World Polio Day 2020 | 27 Oct 2020

Why in News

Every year, 24th October is observed as World Polio Day in order to call on countries to stay vigilant in their fight against the disease.

  • It was established to commemorate the birth of Jonas Salk, who developed an Inactivated (killed) Polio Vaccine (IPV).

Key Points

  • In the last three decades, the Global Polio Eradication Initiative (GPEI), led by national governments and the World Health Organisation (WHO), has been monitoring the disease situation globally.
  • As per the WHO, since 1980, the cases of wild poliovirus have decreased by over 99.9% as a result of vaccination efforts made around the world.
  • Polio Eradication:
    • For a country to be declared polio-free, the wild transmission of all three kinds of Polioviruses has to be stopped.
    • For eradication, cases of both wild and vaccine-derived polio infection have to be reduced to zero.
      • Eradication of a disease refers to the complete and permanent worldwide reduction to zero new cases through deliberate efforts. If a disease has been eradicated, no further control measures are required.
      • However, elimination of a disease refers to reduction to zero or a very low defined target rate of new cases in a defined geographical area.
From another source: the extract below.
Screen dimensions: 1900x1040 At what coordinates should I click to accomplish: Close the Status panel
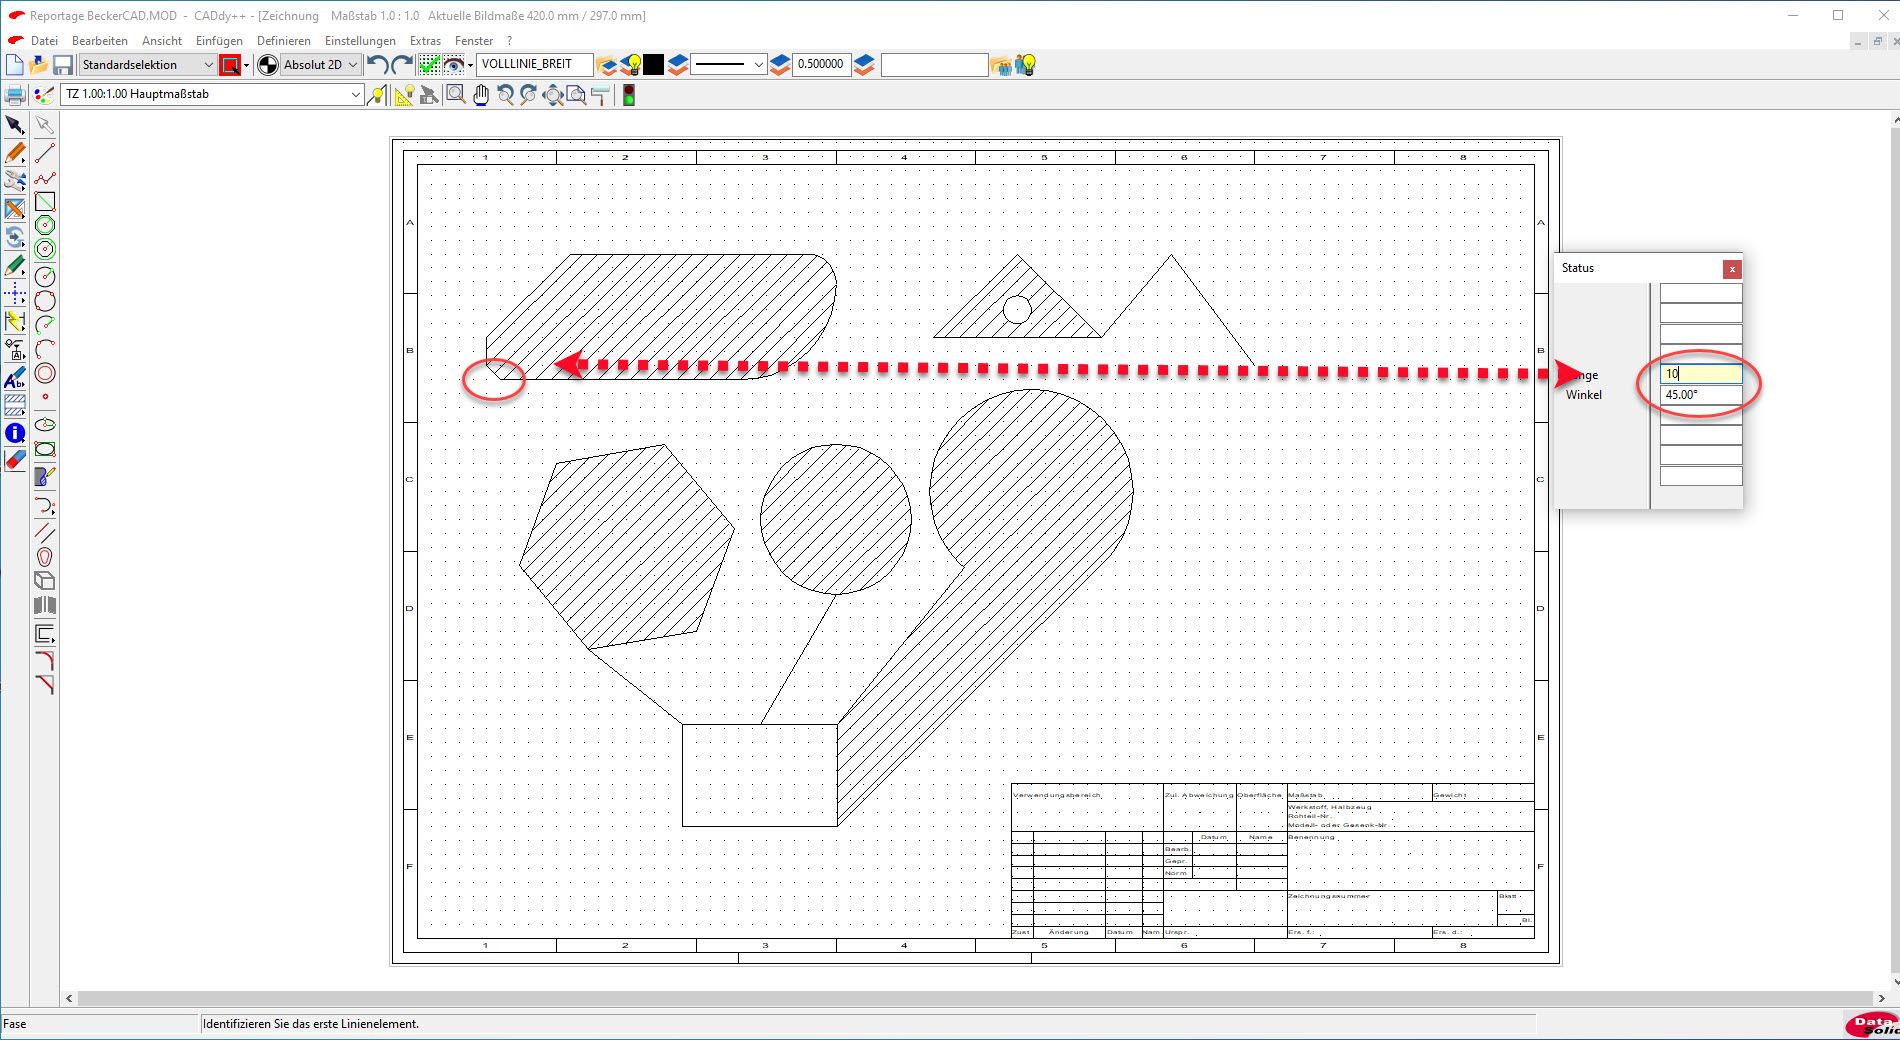pyautogui.click(x=1732, y=269)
It requires continued measures to prevent re-establishment of disease transmission.
  • Recent Outbreaks:
    • In 2019, polio outbreaks were recorded in the Philippines, Malaysia, Ghana, Myanmar, China, Cameroon, Indonesia and Iran, which were mostly vaccine-derived in which a rare strain of the virus genetically mutated from the strain in the vaccine.
      • According to the WHO, if the oral vaccine-virus is excreted and allowed to circulate in an unimmunised or under-immunised population for at least 12 months, it can mutate to cause infections.
    • Afghanistan and Pakistan are the two countries that are the last stronghold of the wild poliovirus.
  • Polio in India:
    • India received polio-free certification by the WHO in 2014, after three years of zero cases.
      • This achievement has been spurred by the successful pulse polio campaign in which all children were administered polio drops.
      • The last case due to wild poliovirus in the country was detected on 13th January 2011.


  • About:
    • Polio is a crippling and potentially deadly viral infectious disease that affects the nervous system.
    • There are three individual and immunologically distinct wild poliovirus strains:
      • Wild Poliovirus type 1 (WPV1)
      • Wild Poliovirus type 2 (WPV2)
      • Wild Poliovirus type 3 (WPV3)
    • Symptomatically, all three strains are identical, in that they cause irreversible paralysis or even death.
    • However, there are genetic and virological differences, which make these three strains separate viruses which must each be eradicated individually.
      • WPV2 and WPV3 have been eradicated globally but WPV1 remains in circulation in Afghanistan and Pakistan.
        • WPV2 was eradicated in 1999.
      • World Polio Day 2019 marked a milestone in polio eradication as the independent Global Commission for the Certification of Poliomyelitis Eradication (GCC) declared WPV3 to be globally eradicated.
  • Spread:
    • The virus is transmitted by person-to-person mainly through the faecal-oral route or, less frequently, by a common vehicle (for example, through contaminated water or food).
    • It largely affects children under 5 years of age.
    • The virus multiplies in the intestine, from where it can invade the nervous system and can cause paralysis.
  • Symptoms:
    • Most people with polio do not feel sick. Some people have only minor symptoms, such as fever, tiredness, nausea, headache, nasal congestion, sore throat, cough, stiffness in the neck and back, and pain in the arms and legs.
    • In rare cases, polio infection causes permanent loss of muscle function (paralysis).
    • Polio can be fatal if the muscles used for breathing are paralysed or if there is an infection of the brain.
  • Prevention and Cure:
    • There is no cure, but it can be prevented through immunisation.
  • Vaccines:
    • Oral Polio Vaccine (OPV): It is given orally as a birth dose for institutional deliveries, then primary three doses at 6, 10 and 14 weeks and one booster dose at 16-24 months of age.
    • Injectable Polio Vaccine (IPV): It is introduced as an additional dose along with the 3rd dose of DPT (Diphtheria, Pertussis and Tetanus) under the Universal Immunisation Programme (UIP).